(Records from a data collection)
---------------
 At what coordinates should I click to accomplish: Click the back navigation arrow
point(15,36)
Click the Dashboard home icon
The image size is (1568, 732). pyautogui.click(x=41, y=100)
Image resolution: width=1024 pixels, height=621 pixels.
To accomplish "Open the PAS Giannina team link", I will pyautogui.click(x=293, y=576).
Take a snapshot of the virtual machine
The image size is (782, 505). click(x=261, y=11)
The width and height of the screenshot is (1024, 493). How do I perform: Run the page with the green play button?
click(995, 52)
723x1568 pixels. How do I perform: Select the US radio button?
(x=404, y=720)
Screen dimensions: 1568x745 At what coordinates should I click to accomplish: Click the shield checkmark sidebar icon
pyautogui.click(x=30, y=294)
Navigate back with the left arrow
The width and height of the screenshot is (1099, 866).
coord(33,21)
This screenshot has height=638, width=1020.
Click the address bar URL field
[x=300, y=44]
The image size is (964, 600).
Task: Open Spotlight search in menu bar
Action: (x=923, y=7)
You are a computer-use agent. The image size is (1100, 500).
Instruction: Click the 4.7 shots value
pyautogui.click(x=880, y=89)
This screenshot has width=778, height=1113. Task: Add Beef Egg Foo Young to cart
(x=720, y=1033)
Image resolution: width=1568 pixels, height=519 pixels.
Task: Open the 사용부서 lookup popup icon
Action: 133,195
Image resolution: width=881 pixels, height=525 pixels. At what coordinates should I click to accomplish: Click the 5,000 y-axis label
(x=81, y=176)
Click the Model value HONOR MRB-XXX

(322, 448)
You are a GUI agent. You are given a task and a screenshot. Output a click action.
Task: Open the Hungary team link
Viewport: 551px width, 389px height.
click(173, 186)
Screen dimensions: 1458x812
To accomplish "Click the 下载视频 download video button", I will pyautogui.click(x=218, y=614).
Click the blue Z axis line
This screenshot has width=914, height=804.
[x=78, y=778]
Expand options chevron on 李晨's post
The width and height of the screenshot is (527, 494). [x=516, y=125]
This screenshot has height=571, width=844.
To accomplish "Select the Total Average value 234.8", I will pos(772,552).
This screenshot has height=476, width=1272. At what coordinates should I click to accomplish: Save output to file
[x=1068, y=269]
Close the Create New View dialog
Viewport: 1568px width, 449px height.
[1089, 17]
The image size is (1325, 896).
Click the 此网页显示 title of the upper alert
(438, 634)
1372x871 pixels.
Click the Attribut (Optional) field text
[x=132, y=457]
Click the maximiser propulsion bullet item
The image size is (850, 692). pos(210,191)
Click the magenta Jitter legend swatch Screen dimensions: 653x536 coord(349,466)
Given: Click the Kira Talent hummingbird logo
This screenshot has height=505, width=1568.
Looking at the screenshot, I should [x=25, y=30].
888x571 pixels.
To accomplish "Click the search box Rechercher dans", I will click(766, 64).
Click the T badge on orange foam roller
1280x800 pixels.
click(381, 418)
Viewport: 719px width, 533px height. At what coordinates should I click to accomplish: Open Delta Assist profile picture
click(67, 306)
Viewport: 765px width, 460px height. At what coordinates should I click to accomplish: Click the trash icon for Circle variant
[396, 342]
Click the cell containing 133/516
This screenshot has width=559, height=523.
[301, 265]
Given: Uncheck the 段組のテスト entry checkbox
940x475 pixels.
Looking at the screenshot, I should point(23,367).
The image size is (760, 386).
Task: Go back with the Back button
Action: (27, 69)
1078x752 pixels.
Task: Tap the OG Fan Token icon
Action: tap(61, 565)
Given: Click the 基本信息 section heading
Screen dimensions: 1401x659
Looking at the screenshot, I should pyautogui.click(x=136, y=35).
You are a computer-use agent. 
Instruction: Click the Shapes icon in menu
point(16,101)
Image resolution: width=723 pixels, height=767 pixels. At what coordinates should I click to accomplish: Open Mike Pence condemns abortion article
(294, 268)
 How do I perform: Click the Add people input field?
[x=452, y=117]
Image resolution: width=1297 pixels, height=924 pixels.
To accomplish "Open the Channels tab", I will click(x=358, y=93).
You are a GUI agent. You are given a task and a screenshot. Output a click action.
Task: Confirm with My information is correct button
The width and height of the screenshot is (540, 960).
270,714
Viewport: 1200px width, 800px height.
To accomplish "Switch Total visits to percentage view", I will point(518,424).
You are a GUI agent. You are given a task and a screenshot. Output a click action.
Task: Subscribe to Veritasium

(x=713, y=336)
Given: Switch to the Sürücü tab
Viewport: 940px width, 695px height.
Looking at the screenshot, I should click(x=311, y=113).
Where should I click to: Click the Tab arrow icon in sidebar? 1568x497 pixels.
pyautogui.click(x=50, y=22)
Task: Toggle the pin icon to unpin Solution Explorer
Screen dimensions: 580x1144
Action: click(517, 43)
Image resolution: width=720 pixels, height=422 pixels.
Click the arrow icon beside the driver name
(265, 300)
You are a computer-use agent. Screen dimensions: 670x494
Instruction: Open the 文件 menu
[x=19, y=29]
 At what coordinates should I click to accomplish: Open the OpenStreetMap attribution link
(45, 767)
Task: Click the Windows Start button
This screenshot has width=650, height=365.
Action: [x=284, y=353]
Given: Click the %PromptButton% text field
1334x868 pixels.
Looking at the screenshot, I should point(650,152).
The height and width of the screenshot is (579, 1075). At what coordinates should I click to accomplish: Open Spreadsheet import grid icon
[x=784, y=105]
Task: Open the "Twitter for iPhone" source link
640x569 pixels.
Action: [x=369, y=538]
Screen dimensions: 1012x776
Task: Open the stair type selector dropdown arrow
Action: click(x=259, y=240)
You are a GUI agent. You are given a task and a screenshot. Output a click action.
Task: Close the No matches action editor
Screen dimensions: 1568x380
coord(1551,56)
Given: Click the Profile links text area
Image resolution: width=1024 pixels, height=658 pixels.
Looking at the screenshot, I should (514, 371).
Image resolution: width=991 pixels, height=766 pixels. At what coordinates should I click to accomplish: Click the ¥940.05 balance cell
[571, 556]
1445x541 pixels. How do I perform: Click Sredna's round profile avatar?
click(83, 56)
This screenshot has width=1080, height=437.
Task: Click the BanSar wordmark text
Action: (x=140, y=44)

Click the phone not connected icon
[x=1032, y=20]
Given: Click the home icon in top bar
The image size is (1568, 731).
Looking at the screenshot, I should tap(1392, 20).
---------------
Work to be completed >>
In the entries above, the lines between the one holding "The width and height of the screenshot is (1099, 866)." and the one holding "You are a computer-use agent. The", inclusive, are to be printed exactly as written, and those alone.

Answer to this task >>
The width and height of the screenshot is (1099, 866).
coord(33,21)
This screenshot has height=638, width=1020.
Click the address bar URL field
[x=300, y=44]
The image size is (964, 600).
Task: Open Spotlight search in menu bar
Action: (x=923, y=7)
You are a computer-use agent. The image size is (1100, 500).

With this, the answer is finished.